Agger nasi cells are most commonly seen nasofrontal cells. They are found with an incidence of more than 90% in cadaver dissections [30]. However, their recognizability on CT is lower. Preoperative understanding of the relationship between the agger nasi cell and the uncinate process is necessary. The uncinate process or the medial wall of the agger nasi cell may adhere to the lamina papyracea (Fig. 5.10). In most of these patients, the upper extension of the adherence site reveals a bony layer which divides the frontal recess vertically. The frontal sinus drains medial to this bony layer [25]. In the presence of a large agger nasi cell, the upward extension of the uncinate process is pushed medially and the uncinate process adheres to the middle concha. Thus, the drainage pathway of the frontal sinus is pushed posteriorly and the surgeon cannot reach the frontal sinus from the medial aspect of the uncinate process.

Fig. 5.10
figure 10

Agger nasi cell

The presence of frontal cell variations can affect the drainage of the frontal sinus [31]. The classification suggested by Kuhn concerning the cells located in the frontal region is shown in Table 5.1. The arteries of the frontal sinus stem from the supraorbital and supratrochlear branches of the ophthalmic artery. Venous drainage is into the cavernous sinus, via the ophthalmic vein. Lymphatic drainage is into the submandibular lymph nodes. Their innervation is by the supraorbital and supratrochlear branches of the ophthalmic nerve [32].

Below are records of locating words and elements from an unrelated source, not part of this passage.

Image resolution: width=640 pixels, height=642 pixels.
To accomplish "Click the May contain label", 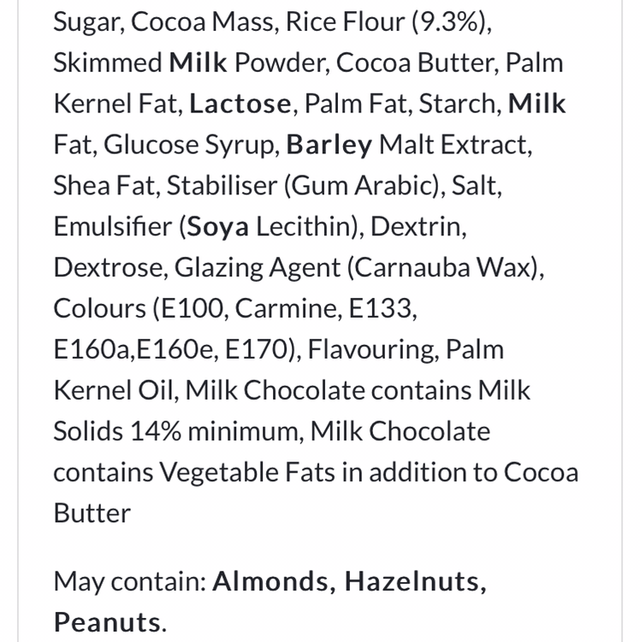I will (128, 581).
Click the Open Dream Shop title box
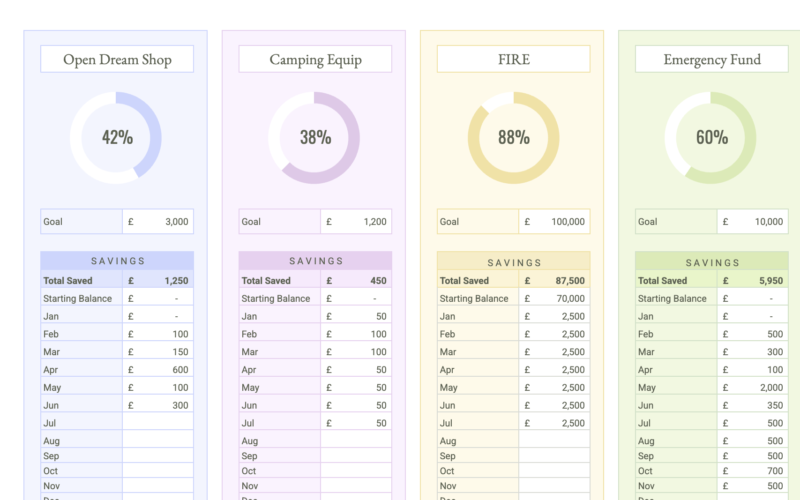The image size is (800, 500). [117, 59]
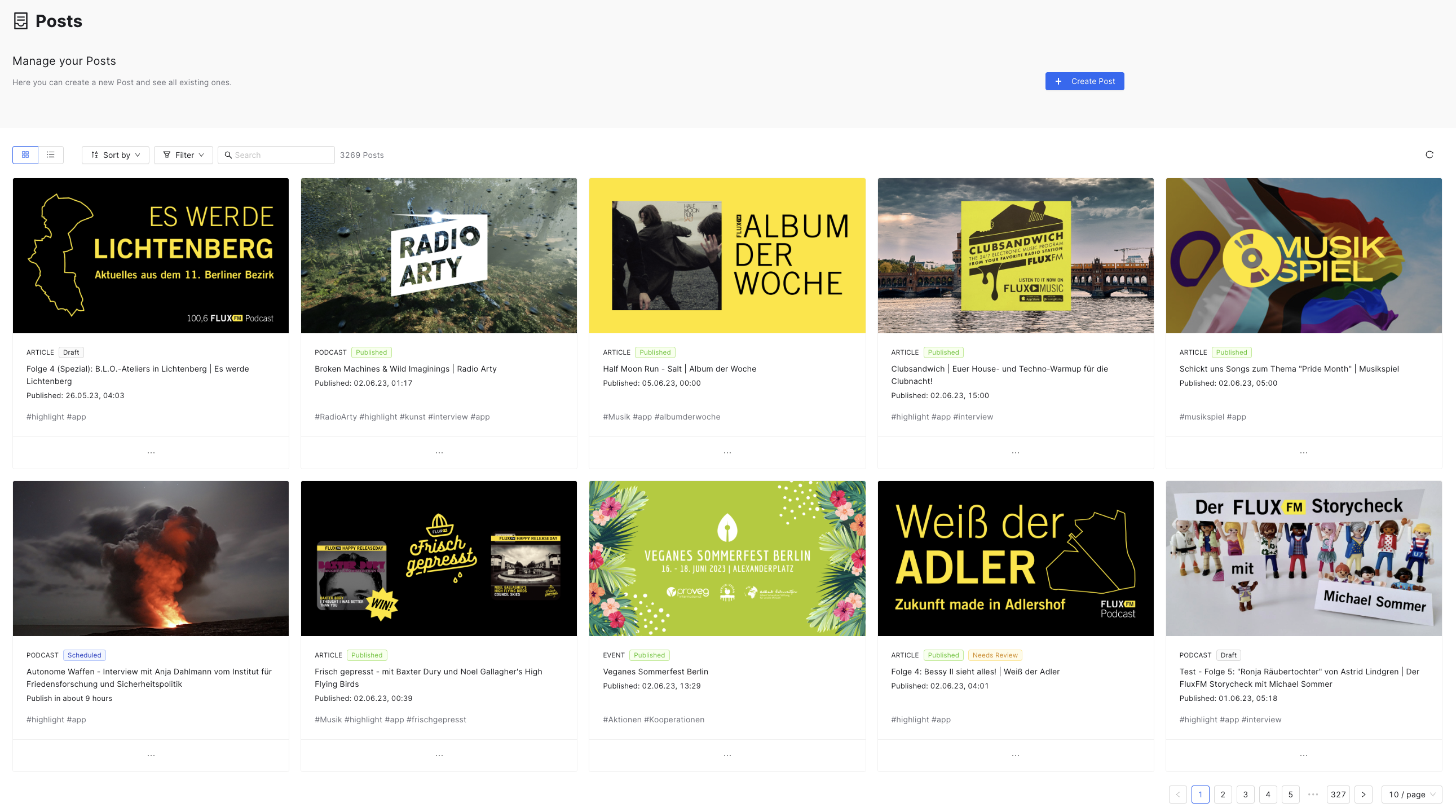Go to next page arrow
Viewport: 1456px width, 812px height.
tap(1363, 794)
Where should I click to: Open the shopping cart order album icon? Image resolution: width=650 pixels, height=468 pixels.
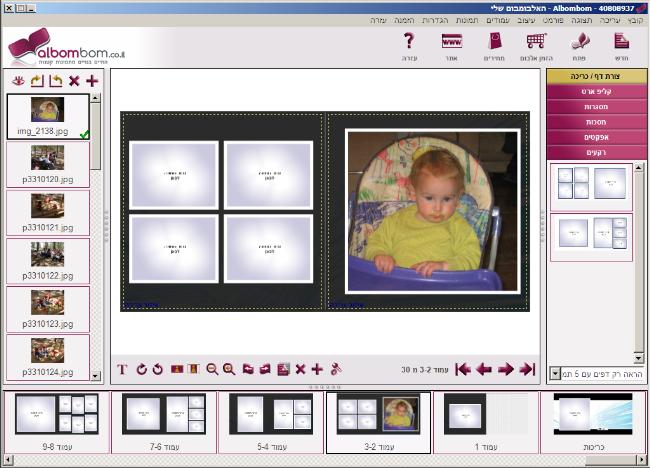coord(536,46)
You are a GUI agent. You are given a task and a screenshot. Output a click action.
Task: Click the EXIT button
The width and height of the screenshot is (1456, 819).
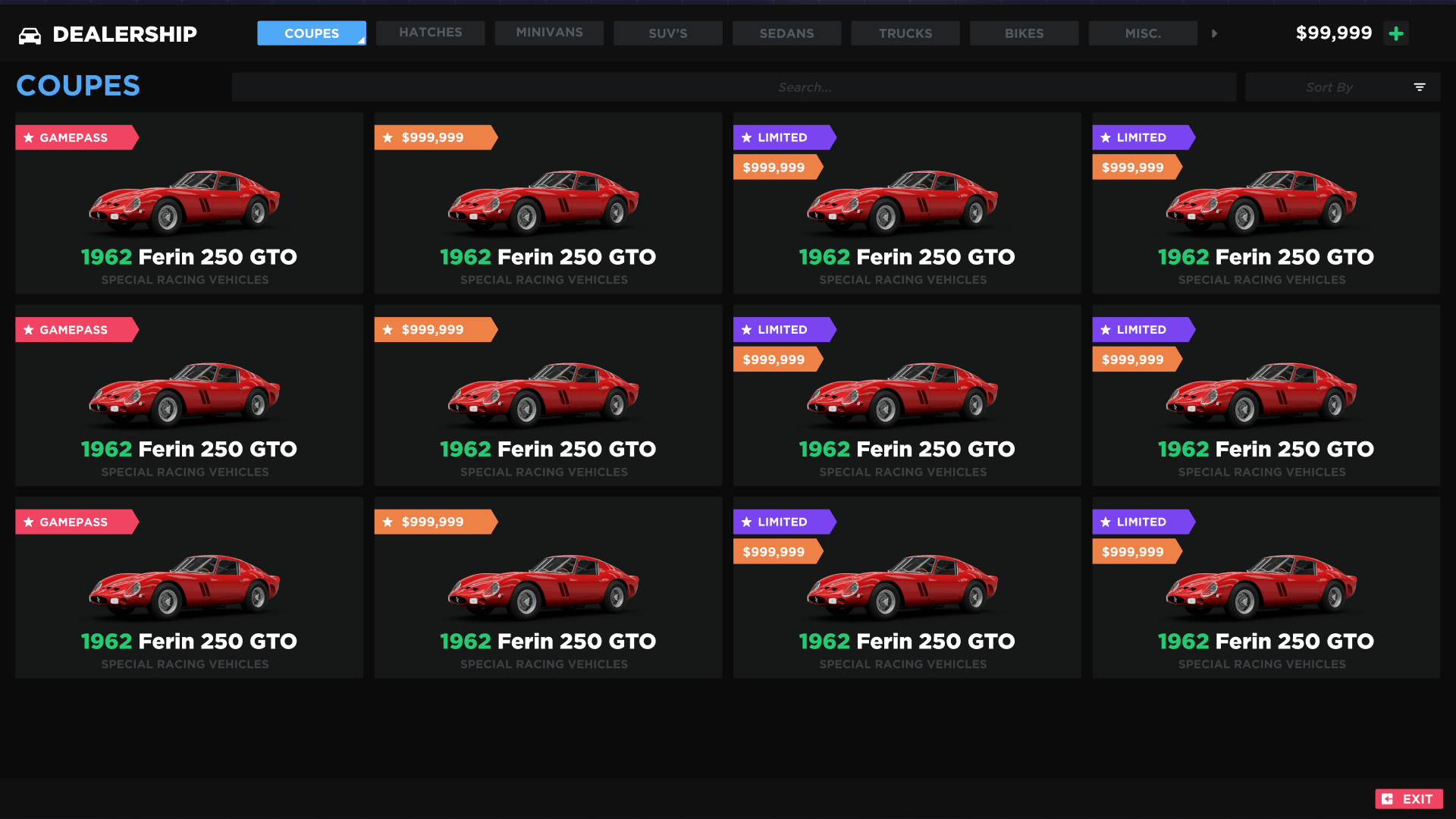[x=1408, y=799]
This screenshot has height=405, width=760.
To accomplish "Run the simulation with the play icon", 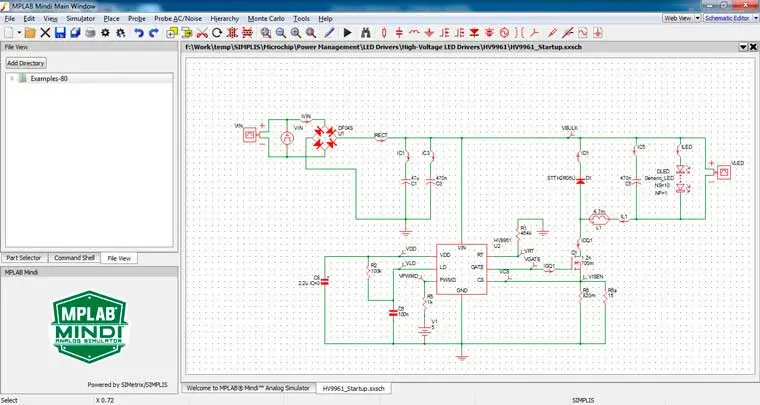I will pyautogui.click(x=348, y=33).
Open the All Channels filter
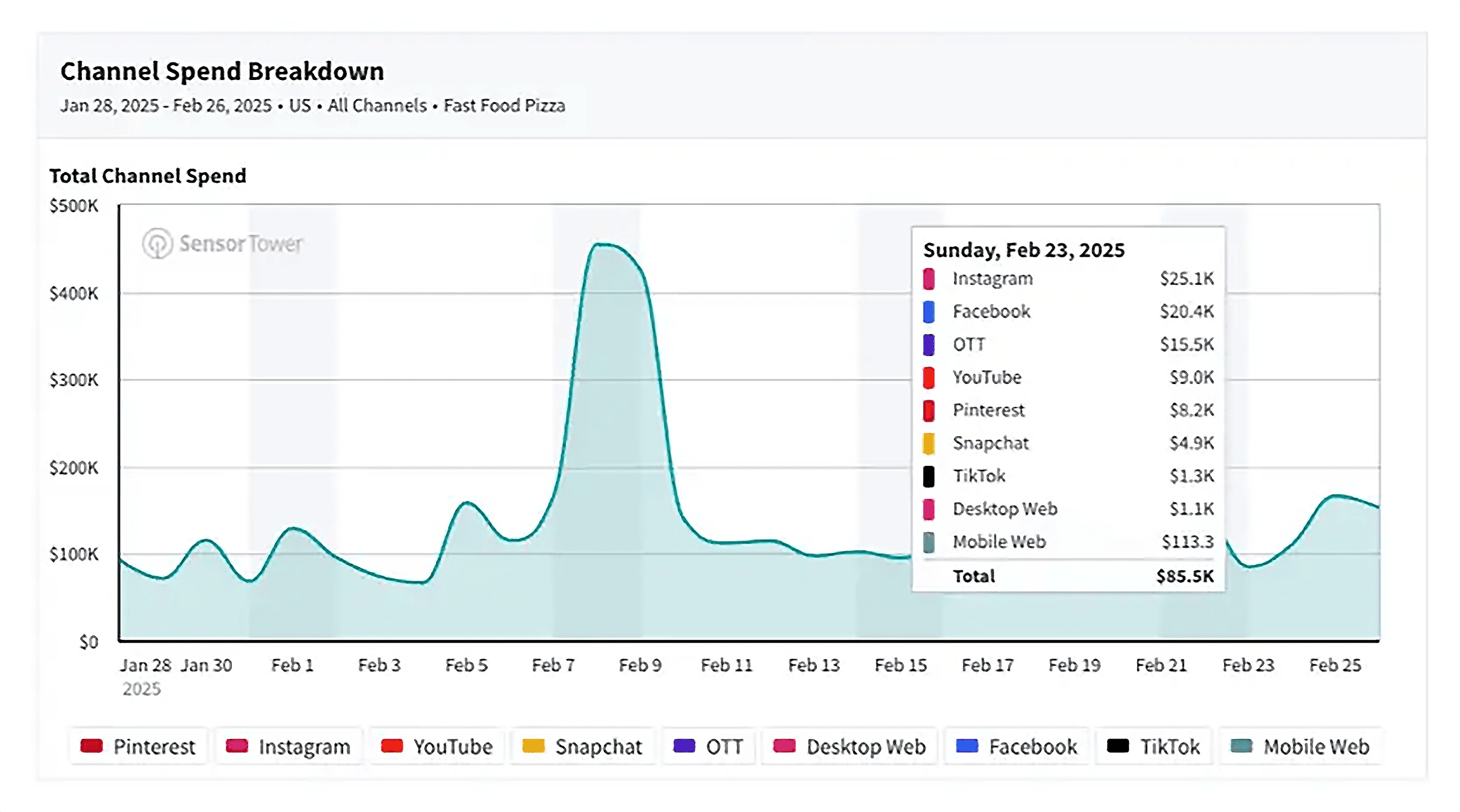This screenshot has height=812, width=1460. (x=377, y=106)
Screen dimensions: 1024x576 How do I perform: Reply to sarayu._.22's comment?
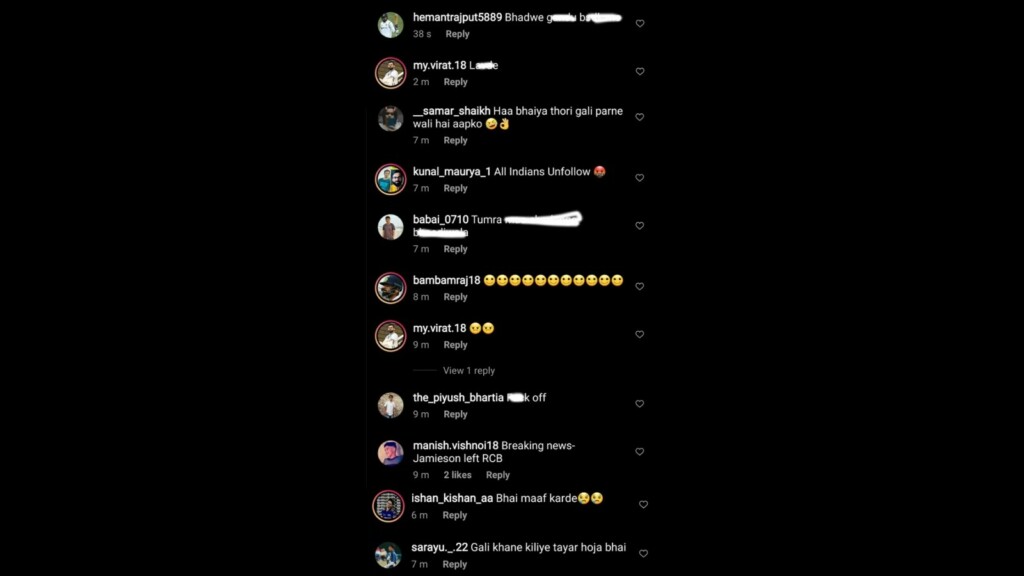click(455, 564)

Table 5.1 The classification of the frontal cells

6 Conclusion

The anatomy of the paranasal sinuses is complex and variable. Particularly, the anatomy of the ethmoid sinus varies from person to person. A sound surgical anatomy and intimate acquaintance with potential variations that may be encountered are of great importance for the prevention of complications in endoscopic sinus surgery.